Pathology/Lab Coding Alert

Quick Quiz:

Test Your "Inadequate Specimen" Coding Savvy

Use these clinical examples to sharpen your skills

You're faced with a pathology report that provides no definitive diagnosis because of a lack of specimen quality or quantity. Depending on how the pathologist reports the findings, you could have a chargeable service - or not.

True or False: See if you agree with the coding in the following scenarios. Then check out our expert's advice about how proper documentation can help you accurately code for the work the pathologist performs. Anatomic Pathology Report 1:

Specimen: Endometrium, biopsy

Diagnosis: Insufficient endometrium present for evaluation.

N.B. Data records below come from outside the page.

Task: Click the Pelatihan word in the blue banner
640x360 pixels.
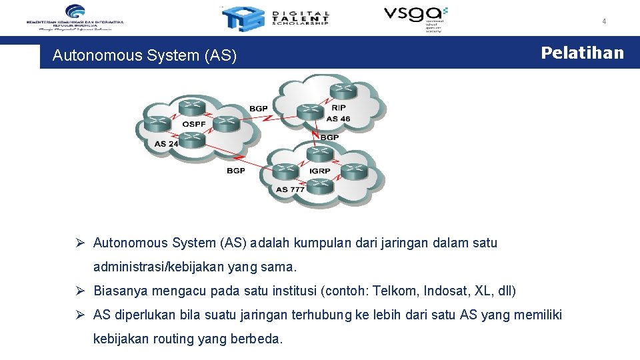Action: click(582, 53)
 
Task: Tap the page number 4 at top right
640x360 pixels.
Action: click(604, 21)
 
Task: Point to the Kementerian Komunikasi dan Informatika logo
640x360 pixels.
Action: click(75, 17)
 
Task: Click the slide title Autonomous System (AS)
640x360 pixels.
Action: click(145, 55)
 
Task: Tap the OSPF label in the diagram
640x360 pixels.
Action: click(195, 124)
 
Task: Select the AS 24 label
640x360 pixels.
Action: click(167, 143)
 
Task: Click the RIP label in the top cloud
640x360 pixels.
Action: click(339, 107)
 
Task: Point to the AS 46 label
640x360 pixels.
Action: click(338, 119)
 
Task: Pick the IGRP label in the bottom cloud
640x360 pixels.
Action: click(320, 171)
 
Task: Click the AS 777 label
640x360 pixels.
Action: click(290, 189)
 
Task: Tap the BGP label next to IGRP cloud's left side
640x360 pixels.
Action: click(236, 171)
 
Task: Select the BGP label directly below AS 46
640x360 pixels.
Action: click(329, 137)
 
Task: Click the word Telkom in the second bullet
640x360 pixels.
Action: click(393, 291)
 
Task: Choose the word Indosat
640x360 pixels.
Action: click(445, 291)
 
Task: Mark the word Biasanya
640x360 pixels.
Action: click(121, 291)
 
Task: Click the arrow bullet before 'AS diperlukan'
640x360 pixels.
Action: click(79, 315)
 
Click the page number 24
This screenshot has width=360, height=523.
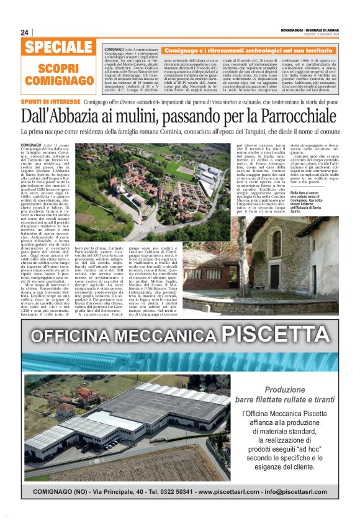24,32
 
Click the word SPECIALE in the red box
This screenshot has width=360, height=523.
60,47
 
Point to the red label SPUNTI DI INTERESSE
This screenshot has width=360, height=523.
50,101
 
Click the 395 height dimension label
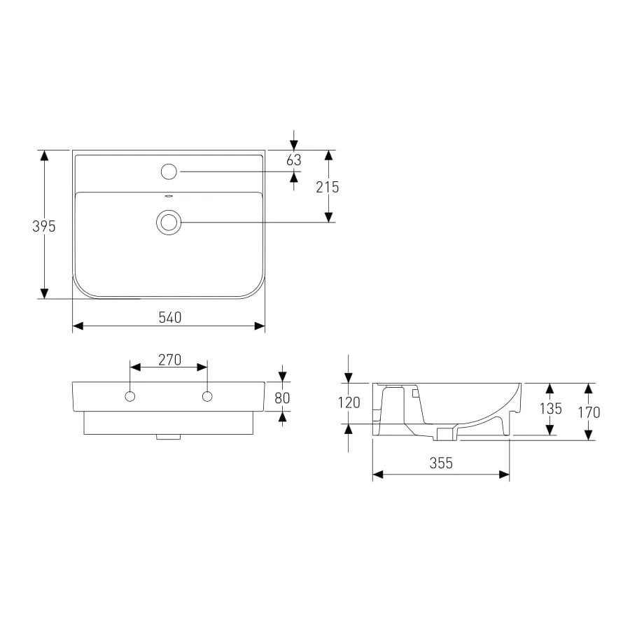point(44,227)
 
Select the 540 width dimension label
point(170,318)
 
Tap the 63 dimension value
point(294,160)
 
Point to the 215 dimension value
point(327,187)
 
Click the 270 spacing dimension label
point(169,360)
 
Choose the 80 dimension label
point(282,398)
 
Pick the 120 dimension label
point(349,402)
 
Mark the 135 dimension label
point(550,409)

History: Post-menopausal on hormone replacement.

Gross description:

One specimen is received in formalin labeled with the patient's name and "endometrial biopsy." It consists of multiple pieces of red-brown mucoid material along with multiple pieces of red-brown tissue, measuring in aggregate 1 x 1 x 0.5 cm, entirely submitted in one cassette.

Microscopic Description:

Sections of the endometrial biopsy demonstrated a few detached fragments of benign endocervix admixed with blood and mucus. Insufficient endometrium is present for evaluation.

Code: CPT 88305

Our Expert's Advice:

The gross and microscopic descriptions document work and a description of the specimen, which should be a billable service. "But by stating, 'insufficient endometrium present for evaluation,' in the diagnosis line of the report, the pathologist gives the coder good reason to determine, 'no charge'," says Pamela Younes, MHS, HTL(ASCP), CPC, assistant professor at Baylor College of Medicine in Houston. If the pathologist instead reported a diagnosis that states the findings, such as "fragments of benign endocervix, blood and mucus present," you could clearly charge an 88305 (... endocervix, curettings/biopsy), according to Younes.
Anatomic Pathology Report 2:

Specimen A: Vocal cord, right true, biopsy

Diagnosis: No tissue present

Specimen B: Vocal cord, left true, biopsy

Diagnosis: Keratosis

History: Chronic hoarsness with vocal cord nodules.

Gross description:

There are two parts:

Part A: The specimen is labeled "right true cord biopsy." Received in formalin is a telfa pad without identifiable tissue elements. Nothing is submitted.

Part B: The specimen is labeled "left true cord biopsy." Received in formalin on a telfa pad is a single strip of gray-tan tissue measuring 3.0 x 0.5 x 0.5 mm. Submitted as B1.

Microscopic Description:

There is one slide with multiple levels of stratified squamous epithelium. There is atypia of the epithelium. There is maturation at the surface with focal paraderatosis The underlying stroma has mild myxoid change. No malignancy is seen.

Code: 88300, 88305

Our Expert's Advice:

"No charge," is the only way to account for the right true cord biopsy. "You should not charge 88300 [Level I - Surgical pathology, gross examination only] for the right cord submission - the pathologist did not do a gross exam on nothing," Younes says. The report is correct to list 88305 for the left cord biopsy (... larynx, biopsy).